The other common method is to create a new account using an email address, burner phone and stolen credit card information. Again, the perpetrator places the order and leverages click-and-collect and touchless pick up while the holder of the stolen card gets charged.
Is The Order Being Sent to the Right Person?
Besides curbside pickup, thieves have also gotten clever about using account takeovers to re-route deliveries. As of September, that trick has cost UK businesses $2 billion in lost merchandise, chargebacks, remediation and loss of brand confidence. Criminals favor re-routing because it typically doesn’t require any manipulation of the account holder’s information, which might trigger an alert during the transaction process.
Similar to BOPIS fraud, the thief uses stolen credentials to take over an existing account and uses the credit card on file. If the card on file doesn’t work, the criminal will then be required to modify the account to add a new address to match the AVS of the stolen card to make a purchase. With unrestricted access to the account, the fraudster can track the order confirmation and shipping/tracking status.
Once the shipping information has been added to the order, the thief will contact the shipping company to re-route the package. He or she will either ask to have it forwarded to a new address or request to pick up the goods at the shipping company’s local office. There is often a small fee to re-route the delivery, but it can be paid with a stolen credit card. At that point, the fraudster can not only change the address but also update the recipient’s name. That name change might raise questions, but to untrained clerks at the local office, it may be explained away relatively easily by saying they are picking up the item for a friend or relative.
Now with their new items in hand, the thief will keep them, or launder the goods by selling them on a secondary marketplace or returning them for full price to another merchant selling the same item.
Impact on Merchants
The obvious hits come in the form of loss of merchandise and chargebacks from the credit card companies.

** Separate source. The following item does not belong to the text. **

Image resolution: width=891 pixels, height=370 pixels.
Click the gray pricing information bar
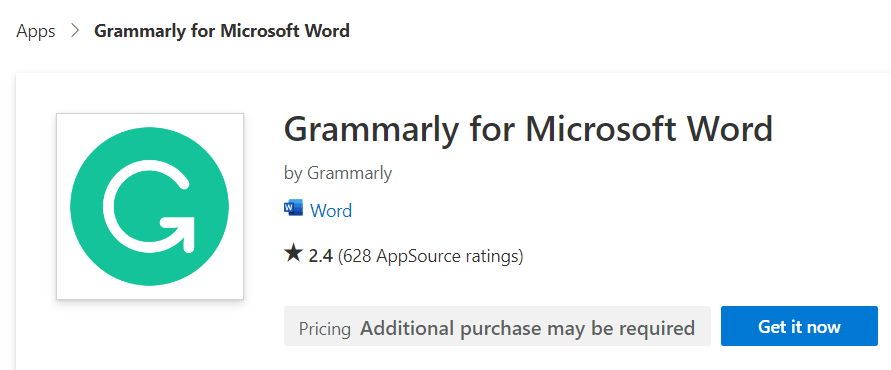[x=497, y=326]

Stores know that customers want a smooth shopping experience, so merchants try to make the purchase process simple and fast. Unfortunately, that simplicity may come at a cost that isn’t felt for weeks or months when the fraud losses become evident.
In addition to the lost revenue and the stolen merchandise, merchants deemed as higher risk may have to deal with delays in bank deposits and potentially higher credit card processing fees. If chargeback levels remain high, merchants risk losing their credit card negotiated rates or even their credit card processors.
What Can be Done?
The best thing merchants can do is be proactive, to identify transaction risk prior to completion. Following these recommendations may save millions of dollars:
- Automate the process of checking whether their customers’ accounts have been exposed in breaches to prevent account takeovers.
- Set up Key Risk Indicators (KRI), such as velocity settings for high value or the frequency of orders from a customer, or account modifications, to trigger an action to review the order or account for suspect activity.
- Add step-up authentication or check-out verification processes when justified and based on suspect activities. Examples include requesting the entry of the credit card CVV, a security PIN or password re-entry. This will allow the transaction flow to continue while responsibly protecting the customer and the merchant’s revenue and reputation.